3 on FedEx from the IBT (2010-07)

FedEx Drivers Aren't Pilots (2010)
International Brotherhood of Teamsters



FedEx Canada Worker Message (2009)
International Brotherhood of Teamsters



Bill Gardner (2007)
International Brotherhood of Teamsters



From FedEx Drivers Aren't Pilots:

April 28 (Bloomberg News) The Teamsters Union is taking to the Internet in its campaign to require that drivers in FedEx Corp.’s Express unit be subject to the same labor laws as rival package delivery companies.

The Teamsters site FedEx Drivers Aren't Pilots, introduced today, backs legislation to place the drivers under the National Labor Relations Act, which lets workers vote locally to join a union. The drivers are classified with airline employees under the Railway Labor Act, which requires national elections.

“This is about fairness, this is about leveling the playing field,” Ken Hall, a Teamsters vice president, said in an interview. He declined to reveal the cost of the campaign, which he said will include advertising on news media Web sites and a mobilization of the 1.4 million Teamsters.

The campaign intensifies a three-year battle in Congress over legislation that would make it easier for FedEx drivers to form unions. The Web site features a 35-second video of a truck driver pretending to be a pilot, yelling “mayday” about running low on fuel before pulling his rig into a gas station.

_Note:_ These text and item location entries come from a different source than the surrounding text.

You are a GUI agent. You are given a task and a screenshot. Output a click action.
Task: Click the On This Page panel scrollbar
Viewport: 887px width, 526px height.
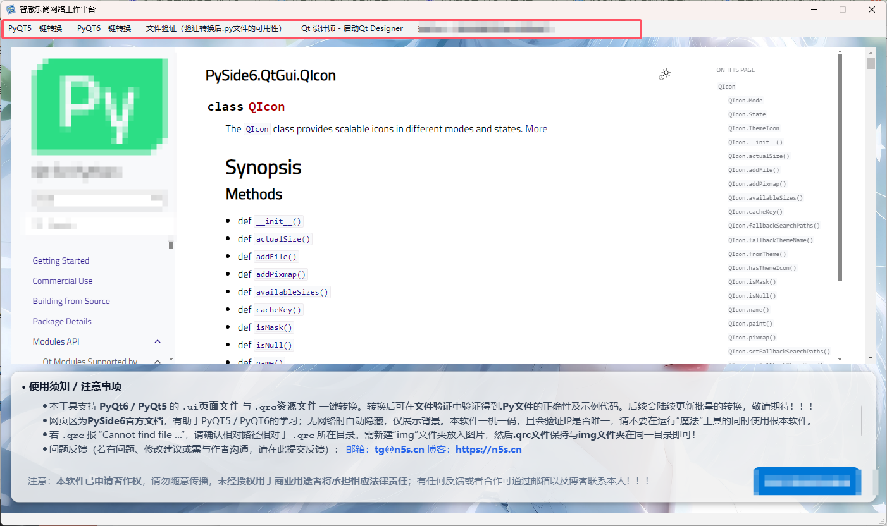pos(841,164)
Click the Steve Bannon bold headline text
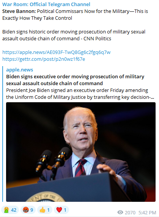The height and width of the screenshot is (217, 159). click(x=75, y=14)
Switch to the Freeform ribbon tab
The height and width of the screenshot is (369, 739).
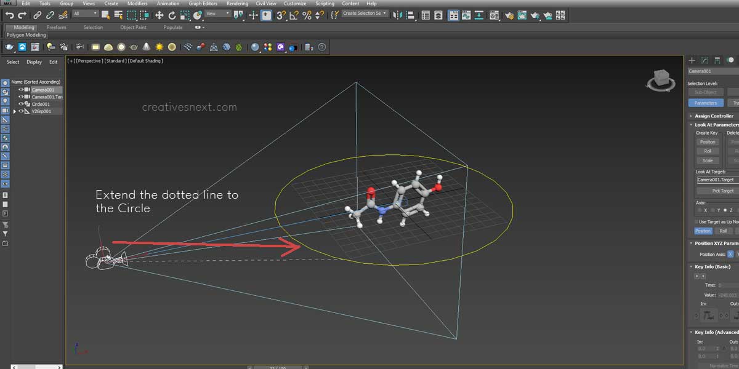tap(57, 27)
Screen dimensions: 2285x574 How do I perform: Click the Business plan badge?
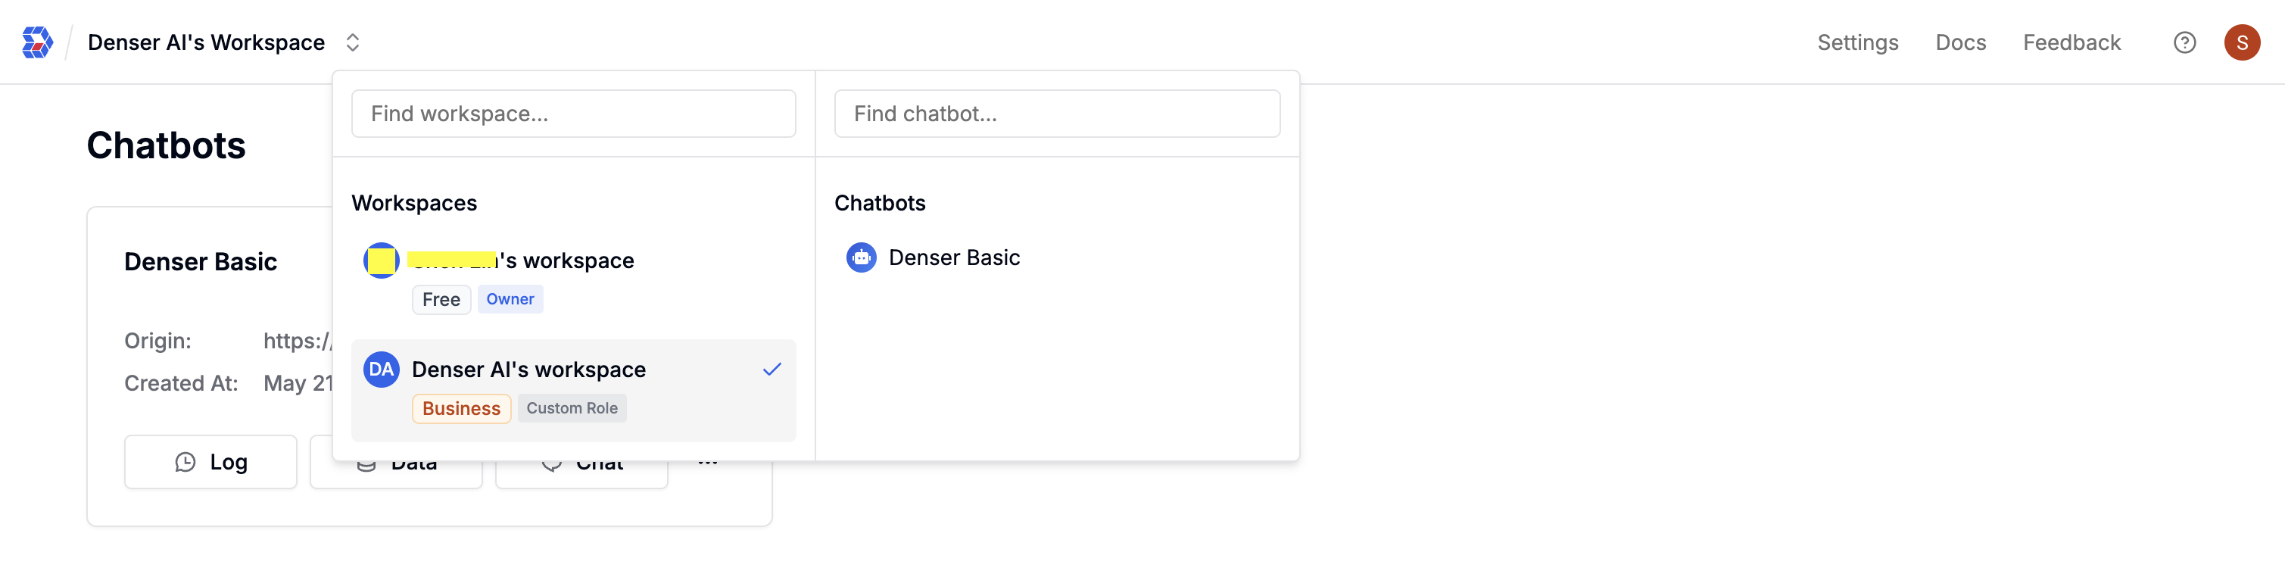461,408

A proposal to reclassify the drivers passed the House last year in a $53.5 billion funding bill for the Federal Aviation Administration. The Senate’s FAA measure passed in March without the driver proposal, and the Teamster campaign is urging consumers to contact senators. Differences must be resolved before the FAA legislation becomes law with President Barack Obama’s signature.

United Parcel Service Inc., the biggest employer of Teamsters with about 240,000 union members, also backs the legislation. UPS truck drivers organize under the law that permits local elections.

FedEx has said Express should be regulated under the railway law because the unit delivers most parcels by air and UPS ships mostly by truck. FedEx has said reclassifying its drivers could reduce reliability, leading to factory shutdowns or delayed medical shipments.

Pilots are the only major group represented by a union among FedEx’s 290,000 employees and contractors. The Teamsters have been seeking to organize FedEx ground workers for years.